Some of the most-watched news programs on cable are Fox News‘ “The Five,” which airs at 5 p.m., and MSNBC’s “The Beat With Ari Melber,” which runs at 6. Both ABC News and NBC News have begun to fill daytime hours for their parent networks. The simple truth is that news is one of the last traditional formats standing in daytime, says Bill Hague, an executive vice president at Magid, a TV-industry consultancy. Thanks to streaming, “people tend to get their news before 7, maybe before 9,” and then begin to seek out a more bespoke media path. “Syndication is waning, all the talk shows, all the game shows.”

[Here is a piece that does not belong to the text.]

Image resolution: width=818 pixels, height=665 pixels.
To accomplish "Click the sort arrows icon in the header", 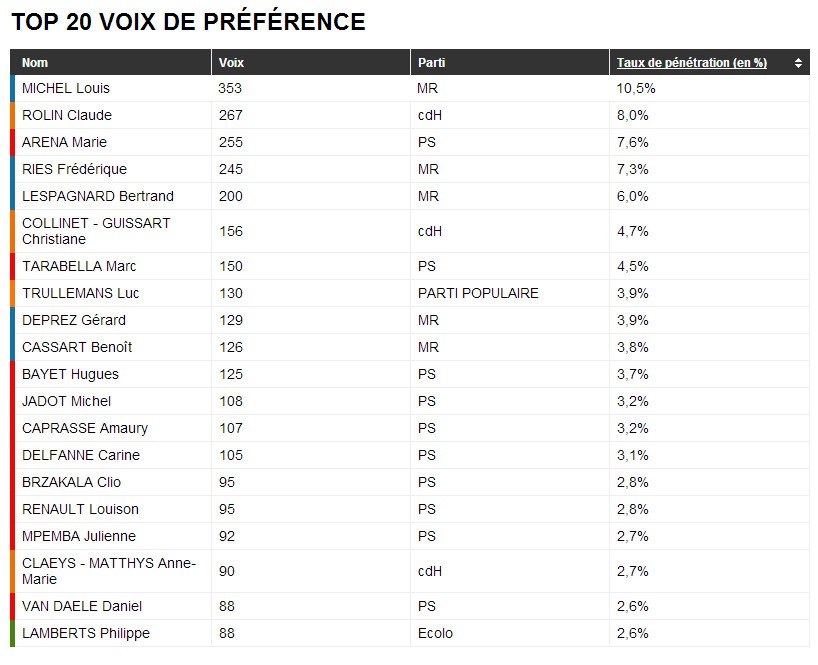I will [798, 63].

CNN recently reworked its daytime offering to include a “News Central” concept that relies on multiple anchors and souped-up graphics. Within a few weeks, however, the network said it would trim the six hours it devotes to the format to five, giving a mid-afternoon hour to Pamela Brown. “It’s an interesting concept,” says Jones, though “I think the audience has decided how they feel about it.”
If it seems as if MSNBC is stretching to offer hard news, it’s not. The network launched in 1996 as a direct competitor to CNN. And though it began to pivot in 2003 when it started offering Keith Olbermann’s pointed commentary, viewers still see news as part of the promise, says Mitchell. “From the beginning, when we went on the air, we were always hard news,” she says. During the daytime programs, says Jose Díaz-Balart, who leads the 11 a.m. hour and anchors Saturday’s broadcast of “NBC Nightly News,” “the leitmotifs running through all of those hours are service and journalism.”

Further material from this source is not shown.